Impact pour les copropriétaires :
- Méconnaissance de l’état réel de l’immeuble et difficulté à anticiper les travaux lourds
- Risques de mauvaises surprises : ravalement urgent non anticipé, chaudière en fin de vie, appels de fonds imprévus
Impact pour les acquéreurs :
- Possibilité de contester la vente en cas de défaut d’information sur des travaux importants
- Demande de réduction du prix ou engagement de la responsabilité du vendeur si le carnet n’a pas été communiqué
Responsabilité du syndic :
- Faute de gestion pouvant être invoquée devant le tribunal judiciaire, la jurisprudence (Cass. civ. 3, 21 décembre 2017, n°16-25.753) a déjà sanctionné un syndic pour défaut d’information envers le syndicat
- Engagement de la responsabilité civile professionnelle du syndic de copropriété
Recours pratiques :
- En premier lieu, démarche amiable : courrier recommandé du conseil syndical demandant la mise à jour
- Inscription d’une question à l’ordre du jour de la prochaine assemblée générale
- En dernier recours, action en justice dans un délai de prescription de 5 ans à compter de la découverte du manquement
Bonnes pratiques pour un carnet d’entretien de copropriété utile au quotidien
Un carnet bien structuré se transforme en véritable outil de pilotage. Voici comment en tirer le meilleur parti au quotidien.
Structuration du document :
- Organiser le carnet par thèmes : identification, contrats, travaux, diagnostics, plan pluriannuel
- Prévoir un sommaire clair, surtout en cas de plusieurs bâtiments ou syndicats secondaires
Articulation avec le plan pluriannuel de travaux :
- Utiliser le carnet pour lister les travaux à programmer à 10 ans (isolation toiture, rénovation chaufferie, changement des fenêtres communes)
- Mettre en regard les dates de travaux passés (ravalement 2013) pour anticiper leur renouvellement (échéance estimée 2033)

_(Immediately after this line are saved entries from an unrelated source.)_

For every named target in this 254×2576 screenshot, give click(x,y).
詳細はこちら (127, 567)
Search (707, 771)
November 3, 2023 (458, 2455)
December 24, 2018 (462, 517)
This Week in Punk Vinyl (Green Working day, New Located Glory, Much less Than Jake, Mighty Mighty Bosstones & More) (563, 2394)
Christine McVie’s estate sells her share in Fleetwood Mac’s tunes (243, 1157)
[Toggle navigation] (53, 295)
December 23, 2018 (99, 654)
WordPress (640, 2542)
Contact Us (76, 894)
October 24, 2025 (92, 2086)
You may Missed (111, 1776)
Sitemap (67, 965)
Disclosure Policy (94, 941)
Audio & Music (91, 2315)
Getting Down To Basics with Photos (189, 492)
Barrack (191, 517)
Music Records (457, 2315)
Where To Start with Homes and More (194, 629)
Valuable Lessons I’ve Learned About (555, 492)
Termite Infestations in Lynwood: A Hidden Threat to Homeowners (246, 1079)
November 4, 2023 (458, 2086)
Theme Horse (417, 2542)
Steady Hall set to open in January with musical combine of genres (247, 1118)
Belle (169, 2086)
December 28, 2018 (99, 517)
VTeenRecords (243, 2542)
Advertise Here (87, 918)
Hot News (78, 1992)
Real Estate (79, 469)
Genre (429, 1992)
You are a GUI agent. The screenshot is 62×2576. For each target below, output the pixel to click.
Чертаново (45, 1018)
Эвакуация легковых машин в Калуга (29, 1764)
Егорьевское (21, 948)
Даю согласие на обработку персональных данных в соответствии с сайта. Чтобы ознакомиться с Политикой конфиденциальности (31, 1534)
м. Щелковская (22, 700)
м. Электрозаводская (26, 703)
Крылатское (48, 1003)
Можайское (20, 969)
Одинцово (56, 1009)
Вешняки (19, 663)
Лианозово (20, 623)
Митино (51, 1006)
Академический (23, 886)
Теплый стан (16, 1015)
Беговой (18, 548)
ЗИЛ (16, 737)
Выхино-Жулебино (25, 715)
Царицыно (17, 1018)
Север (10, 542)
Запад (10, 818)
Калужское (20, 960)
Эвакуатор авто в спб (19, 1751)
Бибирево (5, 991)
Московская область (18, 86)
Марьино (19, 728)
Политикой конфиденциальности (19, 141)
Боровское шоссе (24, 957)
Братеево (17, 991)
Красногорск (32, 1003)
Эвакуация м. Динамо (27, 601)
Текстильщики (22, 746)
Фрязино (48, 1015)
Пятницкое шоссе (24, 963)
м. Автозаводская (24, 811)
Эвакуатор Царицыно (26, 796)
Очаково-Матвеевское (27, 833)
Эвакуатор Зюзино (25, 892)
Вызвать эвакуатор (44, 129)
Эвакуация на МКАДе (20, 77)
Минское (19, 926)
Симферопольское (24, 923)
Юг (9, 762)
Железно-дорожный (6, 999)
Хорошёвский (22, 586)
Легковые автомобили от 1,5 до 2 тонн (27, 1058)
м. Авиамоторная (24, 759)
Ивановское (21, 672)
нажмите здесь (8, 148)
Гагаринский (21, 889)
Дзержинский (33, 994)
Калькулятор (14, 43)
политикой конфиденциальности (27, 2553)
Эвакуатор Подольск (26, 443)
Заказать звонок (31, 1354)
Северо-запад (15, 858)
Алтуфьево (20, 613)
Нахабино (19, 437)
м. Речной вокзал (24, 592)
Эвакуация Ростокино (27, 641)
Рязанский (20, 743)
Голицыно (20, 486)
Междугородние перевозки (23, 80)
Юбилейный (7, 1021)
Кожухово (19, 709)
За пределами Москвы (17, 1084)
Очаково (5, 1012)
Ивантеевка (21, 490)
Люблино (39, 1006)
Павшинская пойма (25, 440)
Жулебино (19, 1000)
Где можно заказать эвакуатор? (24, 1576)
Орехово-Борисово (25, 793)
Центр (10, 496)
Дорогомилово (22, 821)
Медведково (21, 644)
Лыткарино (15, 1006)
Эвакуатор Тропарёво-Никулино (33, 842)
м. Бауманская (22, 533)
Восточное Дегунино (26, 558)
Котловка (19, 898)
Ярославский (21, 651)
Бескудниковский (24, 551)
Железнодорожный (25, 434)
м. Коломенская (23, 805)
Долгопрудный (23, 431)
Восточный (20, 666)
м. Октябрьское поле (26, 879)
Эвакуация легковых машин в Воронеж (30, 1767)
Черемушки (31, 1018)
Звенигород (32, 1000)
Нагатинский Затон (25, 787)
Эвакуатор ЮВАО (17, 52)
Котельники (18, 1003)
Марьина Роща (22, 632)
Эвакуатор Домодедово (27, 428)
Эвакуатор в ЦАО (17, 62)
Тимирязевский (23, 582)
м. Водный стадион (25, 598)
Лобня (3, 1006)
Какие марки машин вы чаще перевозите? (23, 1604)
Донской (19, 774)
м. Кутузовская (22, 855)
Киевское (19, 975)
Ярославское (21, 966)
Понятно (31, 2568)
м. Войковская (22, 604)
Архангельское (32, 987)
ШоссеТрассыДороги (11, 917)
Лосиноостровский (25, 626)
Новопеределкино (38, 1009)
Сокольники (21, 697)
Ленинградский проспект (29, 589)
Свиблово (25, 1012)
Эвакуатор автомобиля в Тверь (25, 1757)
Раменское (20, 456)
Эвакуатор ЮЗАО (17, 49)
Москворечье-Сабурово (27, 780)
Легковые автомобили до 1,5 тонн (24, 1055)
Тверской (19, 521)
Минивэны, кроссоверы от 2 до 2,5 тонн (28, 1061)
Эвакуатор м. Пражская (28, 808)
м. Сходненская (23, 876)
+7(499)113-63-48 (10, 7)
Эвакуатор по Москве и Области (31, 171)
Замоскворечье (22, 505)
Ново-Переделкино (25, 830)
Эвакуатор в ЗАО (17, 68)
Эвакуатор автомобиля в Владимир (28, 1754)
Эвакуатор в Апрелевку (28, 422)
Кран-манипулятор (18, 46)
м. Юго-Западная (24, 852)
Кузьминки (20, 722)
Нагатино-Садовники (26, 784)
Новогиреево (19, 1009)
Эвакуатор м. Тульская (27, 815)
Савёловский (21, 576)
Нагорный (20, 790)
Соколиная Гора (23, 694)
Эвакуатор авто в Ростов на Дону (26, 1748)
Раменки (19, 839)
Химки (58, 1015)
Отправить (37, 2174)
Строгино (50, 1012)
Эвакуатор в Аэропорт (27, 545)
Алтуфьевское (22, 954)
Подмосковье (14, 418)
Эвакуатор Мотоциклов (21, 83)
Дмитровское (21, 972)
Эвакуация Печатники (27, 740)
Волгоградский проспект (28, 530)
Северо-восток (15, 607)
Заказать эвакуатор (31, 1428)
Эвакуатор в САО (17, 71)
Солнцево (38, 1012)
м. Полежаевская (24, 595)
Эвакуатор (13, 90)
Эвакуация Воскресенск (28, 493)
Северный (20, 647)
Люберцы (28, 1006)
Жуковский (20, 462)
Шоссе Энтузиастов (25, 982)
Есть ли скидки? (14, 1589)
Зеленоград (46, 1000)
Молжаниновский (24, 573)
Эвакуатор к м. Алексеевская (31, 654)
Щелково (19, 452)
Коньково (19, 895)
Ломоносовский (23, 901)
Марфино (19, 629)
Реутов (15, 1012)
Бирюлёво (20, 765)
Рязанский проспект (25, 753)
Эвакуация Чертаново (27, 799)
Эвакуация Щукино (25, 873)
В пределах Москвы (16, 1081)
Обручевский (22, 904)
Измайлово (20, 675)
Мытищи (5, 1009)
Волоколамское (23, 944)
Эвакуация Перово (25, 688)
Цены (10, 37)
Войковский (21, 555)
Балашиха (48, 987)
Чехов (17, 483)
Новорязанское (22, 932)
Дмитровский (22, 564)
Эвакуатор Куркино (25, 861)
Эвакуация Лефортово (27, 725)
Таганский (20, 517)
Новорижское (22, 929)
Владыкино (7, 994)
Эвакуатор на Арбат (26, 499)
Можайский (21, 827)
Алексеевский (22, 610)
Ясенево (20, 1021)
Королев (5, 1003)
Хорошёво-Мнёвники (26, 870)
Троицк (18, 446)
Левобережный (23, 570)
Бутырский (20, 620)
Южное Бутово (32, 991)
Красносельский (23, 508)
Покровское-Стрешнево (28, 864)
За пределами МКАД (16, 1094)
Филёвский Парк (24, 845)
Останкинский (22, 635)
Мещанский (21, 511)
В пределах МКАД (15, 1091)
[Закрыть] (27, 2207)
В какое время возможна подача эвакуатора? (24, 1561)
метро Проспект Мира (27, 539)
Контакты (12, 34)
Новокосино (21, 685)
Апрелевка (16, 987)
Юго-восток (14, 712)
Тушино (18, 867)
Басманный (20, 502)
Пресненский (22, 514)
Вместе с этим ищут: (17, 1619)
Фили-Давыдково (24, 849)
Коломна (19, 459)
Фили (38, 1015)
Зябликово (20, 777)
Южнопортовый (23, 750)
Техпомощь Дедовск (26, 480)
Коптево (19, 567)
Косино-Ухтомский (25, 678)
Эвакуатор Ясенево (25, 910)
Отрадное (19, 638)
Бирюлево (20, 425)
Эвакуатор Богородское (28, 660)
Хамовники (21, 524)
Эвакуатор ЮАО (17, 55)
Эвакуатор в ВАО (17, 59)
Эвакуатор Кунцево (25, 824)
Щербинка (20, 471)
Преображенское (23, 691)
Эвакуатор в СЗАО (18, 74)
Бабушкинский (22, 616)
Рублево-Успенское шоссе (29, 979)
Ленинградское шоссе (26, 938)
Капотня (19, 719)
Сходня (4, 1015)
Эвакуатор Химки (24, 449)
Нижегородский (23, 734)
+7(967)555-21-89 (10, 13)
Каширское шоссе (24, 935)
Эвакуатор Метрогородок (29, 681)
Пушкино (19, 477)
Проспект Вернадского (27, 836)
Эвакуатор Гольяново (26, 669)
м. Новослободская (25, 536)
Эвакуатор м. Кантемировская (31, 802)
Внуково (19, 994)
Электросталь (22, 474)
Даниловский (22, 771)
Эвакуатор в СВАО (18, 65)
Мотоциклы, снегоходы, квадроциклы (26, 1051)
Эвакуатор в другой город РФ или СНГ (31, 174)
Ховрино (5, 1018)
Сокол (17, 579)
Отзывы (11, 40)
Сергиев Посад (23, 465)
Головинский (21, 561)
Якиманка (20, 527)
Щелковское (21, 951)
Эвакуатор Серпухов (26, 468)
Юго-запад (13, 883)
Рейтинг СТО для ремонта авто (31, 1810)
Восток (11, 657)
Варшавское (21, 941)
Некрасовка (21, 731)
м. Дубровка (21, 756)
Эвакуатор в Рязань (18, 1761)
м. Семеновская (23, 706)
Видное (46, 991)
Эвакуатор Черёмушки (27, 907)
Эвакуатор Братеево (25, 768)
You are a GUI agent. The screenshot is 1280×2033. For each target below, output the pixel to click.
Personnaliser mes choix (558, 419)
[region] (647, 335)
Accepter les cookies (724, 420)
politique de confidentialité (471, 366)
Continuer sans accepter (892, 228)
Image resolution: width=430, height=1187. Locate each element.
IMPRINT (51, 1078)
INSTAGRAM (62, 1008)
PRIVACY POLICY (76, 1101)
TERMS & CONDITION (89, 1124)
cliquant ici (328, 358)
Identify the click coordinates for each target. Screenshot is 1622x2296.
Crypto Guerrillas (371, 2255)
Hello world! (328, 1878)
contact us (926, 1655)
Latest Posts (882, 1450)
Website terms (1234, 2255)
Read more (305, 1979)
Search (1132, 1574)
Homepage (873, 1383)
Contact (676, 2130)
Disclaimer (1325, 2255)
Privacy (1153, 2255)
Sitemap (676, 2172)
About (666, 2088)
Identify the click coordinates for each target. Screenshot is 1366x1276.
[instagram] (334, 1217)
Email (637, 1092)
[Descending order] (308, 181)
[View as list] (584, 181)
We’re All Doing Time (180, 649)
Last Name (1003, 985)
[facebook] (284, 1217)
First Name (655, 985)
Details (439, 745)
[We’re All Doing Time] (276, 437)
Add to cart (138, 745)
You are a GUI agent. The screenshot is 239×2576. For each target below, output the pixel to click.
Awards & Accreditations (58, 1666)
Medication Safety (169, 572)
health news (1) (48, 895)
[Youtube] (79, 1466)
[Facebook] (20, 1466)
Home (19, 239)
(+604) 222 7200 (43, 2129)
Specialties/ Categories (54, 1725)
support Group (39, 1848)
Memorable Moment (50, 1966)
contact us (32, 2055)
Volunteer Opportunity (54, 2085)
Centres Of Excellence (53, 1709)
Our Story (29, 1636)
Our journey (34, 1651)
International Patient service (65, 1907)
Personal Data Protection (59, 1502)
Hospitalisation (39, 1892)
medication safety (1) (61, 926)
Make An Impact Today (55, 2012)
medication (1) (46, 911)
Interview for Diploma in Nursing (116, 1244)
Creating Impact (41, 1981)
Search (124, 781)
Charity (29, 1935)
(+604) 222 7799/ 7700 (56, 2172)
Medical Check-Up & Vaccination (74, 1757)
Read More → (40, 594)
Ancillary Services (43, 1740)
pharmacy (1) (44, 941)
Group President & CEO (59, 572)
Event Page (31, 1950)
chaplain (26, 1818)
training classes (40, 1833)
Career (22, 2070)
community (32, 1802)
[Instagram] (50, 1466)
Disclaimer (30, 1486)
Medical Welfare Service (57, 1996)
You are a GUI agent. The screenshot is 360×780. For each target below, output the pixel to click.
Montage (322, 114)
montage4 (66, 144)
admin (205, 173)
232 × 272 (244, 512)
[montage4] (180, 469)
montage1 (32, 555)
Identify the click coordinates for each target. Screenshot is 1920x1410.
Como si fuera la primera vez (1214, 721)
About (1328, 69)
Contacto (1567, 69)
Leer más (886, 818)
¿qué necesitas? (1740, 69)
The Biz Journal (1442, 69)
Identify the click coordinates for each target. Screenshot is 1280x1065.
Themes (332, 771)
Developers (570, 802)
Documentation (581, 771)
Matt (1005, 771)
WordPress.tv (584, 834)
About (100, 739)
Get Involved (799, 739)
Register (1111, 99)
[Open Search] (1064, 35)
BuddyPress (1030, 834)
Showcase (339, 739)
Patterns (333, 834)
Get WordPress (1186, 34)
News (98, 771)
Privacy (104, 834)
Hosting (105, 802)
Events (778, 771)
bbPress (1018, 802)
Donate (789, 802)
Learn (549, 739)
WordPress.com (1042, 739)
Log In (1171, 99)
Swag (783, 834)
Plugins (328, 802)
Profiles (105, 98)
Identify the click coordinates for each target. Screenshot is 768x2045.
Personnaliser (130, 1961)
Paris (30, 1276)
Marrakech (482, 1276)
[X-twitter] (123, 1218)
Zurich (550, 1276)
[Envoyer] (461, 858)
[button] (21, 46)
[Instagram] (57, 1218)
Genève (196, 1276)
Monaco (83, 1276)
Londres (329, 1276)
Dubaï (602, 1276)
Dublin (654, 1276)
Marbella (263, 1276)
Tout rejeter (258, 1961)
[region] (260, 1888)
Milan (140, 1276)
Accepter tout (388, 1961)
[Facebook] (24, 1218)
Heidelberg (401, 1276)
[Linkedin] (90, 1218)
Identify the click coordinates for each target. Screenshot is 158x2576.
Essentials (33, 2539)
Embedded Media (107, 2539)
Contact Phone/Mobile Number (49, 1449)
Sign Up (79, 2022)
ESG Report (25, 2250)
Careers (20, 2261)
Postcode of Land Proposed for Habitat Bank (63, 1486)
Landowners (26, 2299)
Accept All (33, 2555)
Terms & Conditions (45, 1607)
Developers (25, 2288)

Collaboration avec le conseil syndical :
- Réunions annuelles dédiées à la révision du carnet
- Validation conjointe des mises à jour importantes
- Utilisation comme modèle de base pour la préparation de l’ordre du jour des assemblées générales
Information des copropriétaires :
- Rappeler régulièrement en AG comment consulter le carnet d’entretien
- Inciter les copropriétaires à le lire avant les votes importants
- Ce document peut faciliter la revente d’un lot ou d’un appartement en apportant des informations claires aux acheteurs
Transition numérique :
- Opter pour une version numérique à jour, en parallèle du classeur papier
- Sauvegarder régulièrement les données sur un hébergement sécurisé
- Profiter des outils digitaux pour automatiser les rappels d’échéance de contrats et de diagnostics à renouveler
Un carnet d’entretien bien tenu renforce la qualité de la gestion, protège la pérennité de l’immeuble et valorise le patrimoine de chaque copropriétaire. Demandez dès maintenant à votre syndic de vous donner accès au carnet et vérifiez qu’il reflète fidèlement la réalité de votre copropriété. Si ce n’est pas le cas, inscrivez le sujet à l’ordre du jour de votre prochaine assemblée générale.